Die Verpfändung der An­sprüche aus der Rück­de­ckungs­ver­si­che­rung diente le­dig­lich der Ab­si­che­rung des Klägers, änderte aber nichts an der feh­len­den wirt­schaft­li­chen Verfügungs­macht vor Ein­tritt der Frei­stel­lungs­phase. So­weit der Be­klagte seine an­der­wei­tige Rechts­auf­fas­sung mit der Or­gan­stel­lung ei­nes GmbH-Ge­schäftsführers begründet hatte, konnte dies nicht zu ei­ner von § 11 Abs. 2 EStG ab­wei­chen­den Zu­fluss­fik­tion führen. Der Kläger ist Fremd­ge­schäftsführer, also an der GmbH nicht be­tei­ligt, so dass die Recht­spre­chung des BFH zum Zu­fluss von Ge­winn­aus­schüttun­gen und an­de­ren un­be­strit­te­nen For­de­run­gen bei be­herr­schen­den Ge­sell­schaf­tern bzw. Ge­sell­schaf­ter-Ge­schäftsführern hier nicht grei­fen konnte.

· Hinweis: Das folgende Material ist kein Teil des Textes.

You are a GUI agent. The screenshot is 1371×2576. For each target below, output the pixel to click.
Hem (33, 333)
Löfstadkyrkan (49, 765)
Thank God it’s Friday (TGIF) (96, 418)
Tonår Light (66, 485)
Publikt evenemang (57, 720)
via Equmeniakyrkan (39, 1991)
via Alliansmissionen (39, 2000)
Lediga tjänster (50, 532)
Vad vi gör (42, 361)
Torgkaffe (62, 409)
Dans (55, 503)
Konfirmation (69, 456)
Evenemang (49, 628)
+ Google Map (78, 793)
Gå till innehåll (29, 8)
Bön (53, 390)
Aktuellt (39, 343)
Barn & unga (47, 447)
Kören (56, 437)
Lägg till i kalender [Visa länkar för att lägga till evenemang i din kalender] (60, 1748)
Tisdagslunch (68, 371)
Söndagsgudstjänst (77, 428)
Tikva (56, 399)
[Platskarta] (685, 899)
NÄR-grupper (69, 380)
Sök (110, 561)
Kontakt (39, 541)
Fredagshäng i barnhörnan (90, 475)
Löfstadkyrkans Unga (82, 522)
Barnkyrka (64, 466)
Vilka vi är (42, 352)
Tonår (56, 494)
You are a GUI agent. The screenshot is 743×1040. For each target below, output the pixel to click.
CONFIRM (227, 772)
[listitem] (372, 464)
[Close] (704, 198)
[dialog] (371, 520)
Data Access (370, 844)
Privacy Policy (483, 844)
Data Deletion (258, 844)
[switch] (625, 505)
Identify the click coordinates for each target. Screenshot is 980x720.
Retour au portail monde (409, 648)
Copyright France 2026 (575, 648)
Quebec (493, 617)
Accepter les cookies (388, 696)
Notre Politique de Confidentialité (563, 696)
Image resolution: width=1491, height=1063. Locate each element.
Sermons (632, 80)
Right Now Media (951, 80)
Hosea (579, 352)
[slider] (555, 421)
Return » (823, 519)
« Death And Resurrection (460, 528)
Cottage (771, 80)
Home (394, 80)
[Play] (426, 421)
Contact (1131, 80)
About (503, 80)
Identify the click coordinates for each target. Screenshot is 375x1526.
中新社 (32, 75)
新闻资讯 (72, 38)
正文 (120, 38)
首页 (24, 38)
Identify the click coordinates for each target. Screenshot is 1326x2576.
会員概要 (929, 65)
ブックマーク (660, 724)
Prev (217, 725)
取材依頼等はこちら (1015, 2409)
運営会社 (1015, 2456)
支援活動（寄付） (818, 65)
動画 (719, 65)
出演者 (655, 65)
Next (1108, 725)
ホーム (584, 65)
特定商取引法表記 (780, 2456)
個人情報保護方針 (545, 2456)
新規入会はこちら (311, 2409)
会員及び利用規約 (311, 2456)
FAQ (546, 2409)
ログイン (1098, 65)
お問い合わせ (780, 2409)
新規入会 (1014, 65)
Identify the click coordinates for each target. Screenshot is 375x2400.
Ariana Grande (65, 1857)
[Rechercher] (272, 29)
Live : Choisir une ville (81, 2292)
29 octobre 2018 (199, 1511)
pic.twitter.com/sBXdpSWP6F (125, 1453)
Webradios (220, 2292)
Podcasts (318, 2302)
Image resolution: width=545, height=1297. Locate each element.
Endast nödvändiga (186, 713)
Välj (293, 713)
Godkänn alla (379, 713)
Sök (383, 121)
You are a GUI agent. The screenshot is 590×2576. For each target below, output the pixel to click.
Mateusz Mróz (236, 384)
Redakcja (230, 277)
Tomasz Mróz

Un­er­heb­lich war, ob die Ver­ein­ba­rung ge­sell­schafts­recht­lich un­wirk­sam war und der Kläger mögli­cher­weise An­sprüche auf Rück­zah­lung der in die Ver­si­che­rung ein­be­zahl­ten Beträge hatte. Je­den­falls wa­ren sol­che Rück­zah­lungs­an­sprüche im Streit­jahr dem Kläger nicht zu­ge­flos­sen, so dass auch in die­ser Hin­sicht kein Ar­beits­lohn an­zu­set­zen war.